Let’s step back. Seattle’s Transit Master Plan identified several corridors as the highest near-term priorities for city-built high capacity transit. The highest demand of these corridors are Ballard via Fremont and the University District via Eastlake and South Lake Union. Personally, I wouldn’t really call these high capacity transit – we only called the fast lines to West Seattle to Ballard “intermediate capacity” in 2000. But the transit master plan clearly finds that these corridors, with even a streetcar in semi-exclusive right of way, are very cost effective, and will carry tens of thousands of people with far faster and more reliable commutes than they have today.
Usually, in transit planning discussions, people make what I like to call the “endpoint fallacy”. With Link, many tend to ignore that the majority of ridership comes from the Rainier Valley, calling it a “train to the airport” among other things. But in this discussion of an Eastlake line, it seems like we’re ignoring the ends!
The Transit Master Plan shows that the two lines up the sides of Lake Union would carry very similar numbers of people. This makes sense, if you don’t focus on one of the neighborhoods served, and consider our entire transit network, as the Transit Master Plan did. It sees 25,000 riders on a rail line here, and for good reason – as downtown’s jobs are growing northward, they’re well outside the catchbasin of Link – this is a completely different corridor. People coming from all over the eastern half of the city would transfer from Link to this line to get to tens of thousands of new jobs in South Lake Union. Today, most of us don’t see that – we consider the South Lake Union Streetcar slow and infrequent, and we don’t see South Lake Union as a big urban center. But it’s not just Amazon’s new towers – there’s huge growth coming in SLU and more coming to the U-District shortly thereafter, and the focus on Eastlake ignores that this provides a connection between them – and a two way connection at that, as there are both jobs and residential in both centers.
Don’t be an armchair planner. If there’s real planning work that supports you, use it. But contradicting it with anecdotes just leads to poor decisions.
The other issue here, and the more interesting, is the politics.
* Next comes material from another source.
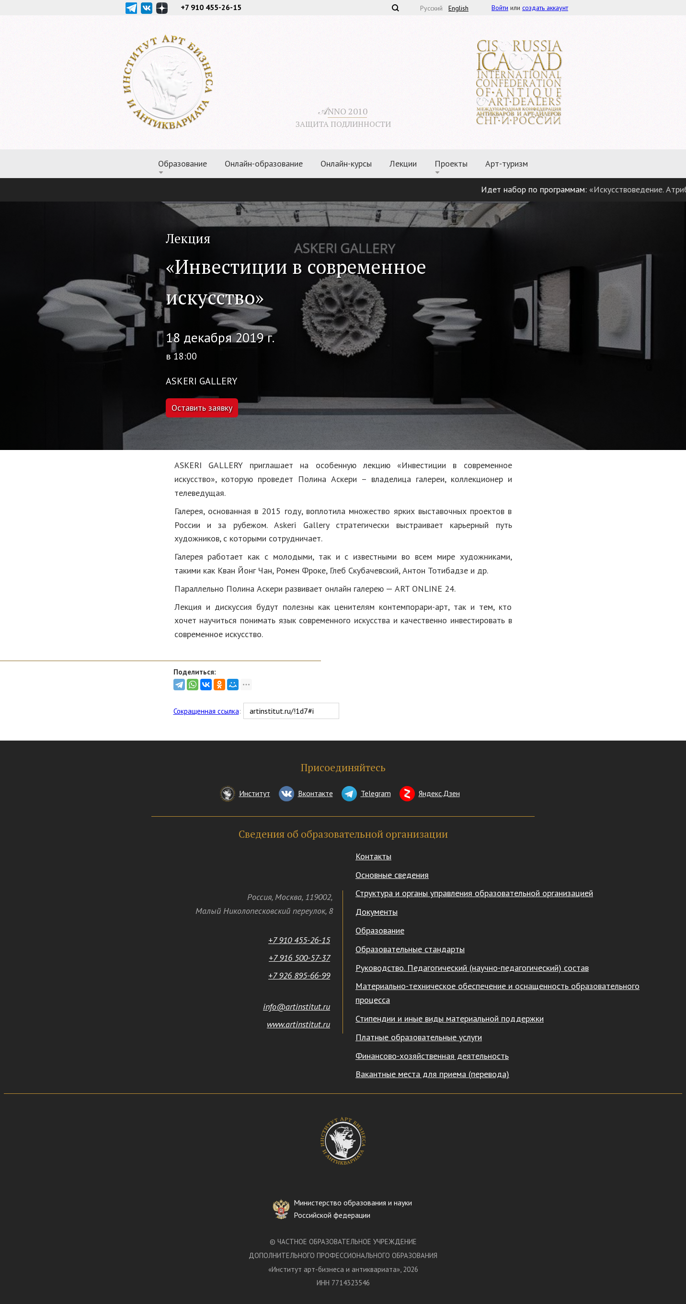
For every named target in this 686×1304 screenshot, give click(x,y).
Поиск (395, 7)
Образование (182, 163)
In Erica’s Publicola piece, she not only acts as if Eastlake/SLU is the same corridor as Link, which is pretty clearly mistaken, but she also attacks funding this line at all. She even claims bicycle advocates agree with her. But bicycle and even greenways advocates have been united – this planning money will lead to bicycle infrastructure along new lines. Even Cascade Bicycle Club sent a letter urging the Eastlake funding be retained. And the Council doesn’t agree with her either – their new green sheet (their proposal to change the budget) doesn’t cancel the funding at all, just splits it in two, pushing part of it out a year.
This causes a perfect political situation for the Council.
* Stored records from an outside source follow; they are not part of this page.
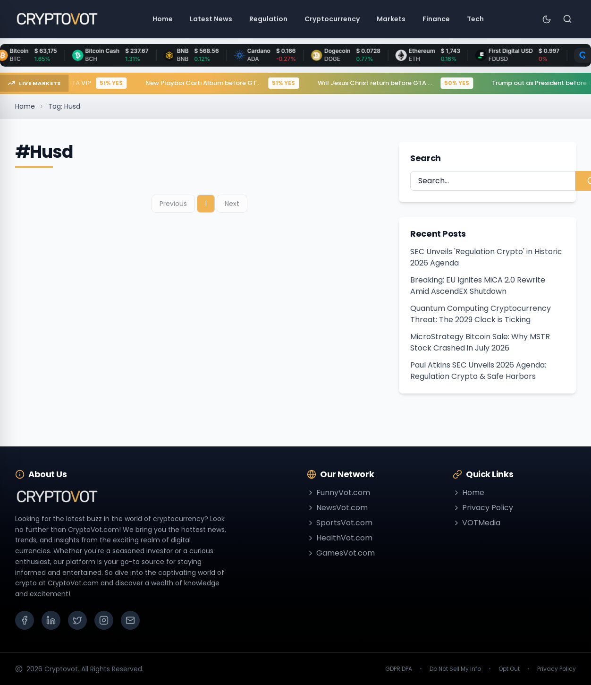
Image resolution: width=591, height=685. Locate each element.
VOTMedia (476, 522)
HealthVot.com (339, 537)
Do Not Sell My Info (455, 669)
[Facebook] (24, 620)
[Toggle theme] (546, 18)
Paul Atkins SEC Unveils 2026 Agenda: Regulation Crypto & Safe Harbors (478, 371)
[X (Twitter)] (77, 620)
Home (25, 106)
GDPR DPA (398, 669)
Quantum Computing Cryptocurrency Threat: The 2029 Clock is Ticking (480, 314)
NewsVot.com (337, 507)
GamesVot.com (341, 553)
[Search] (567, 18)
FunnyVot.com (338, 492)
They don’t disagree with the project – they’re funding it, just more slowly. But it turns the Council’s argument that ‘we don’t yet know how to fund building these’ into a self-fulfilling prophecy. Instead of spending the next year with planning funded, where the mayor can continue to seek federal funding for design and engineering (as he’s been highly successful at with millions for the downtown connector and the Broadway extension), we’re left to fight next year to ensure that planning money is retained – while we’ll be fighting at the same time to ensure Metro is funded and to get transit included in a statewide transportation package.
The City Council passed the Transit Master Plan’s recommendations for high capacity transit unanimously – they clearly agree with funding the projects, or they would have been cut. But with a new Obama administration (fingers crossed), a state package, and PSRC all likely to offer new options, securing planning funding now leaves them at risk of a big win for the mayor – and for transit – if we’re ready to accept federal funds for more.
With at least two Councilmembers planning to run against McGinn next year, it makes sense for their political aspirations to keep him from having an election year success. Unfortunately, preventing us from winning transit funding does so at the expense of tens of thousands of Seattle commuters who are waiting for better solutions.
Look past the anecdotes. The Council proposal hurts transit for a political win.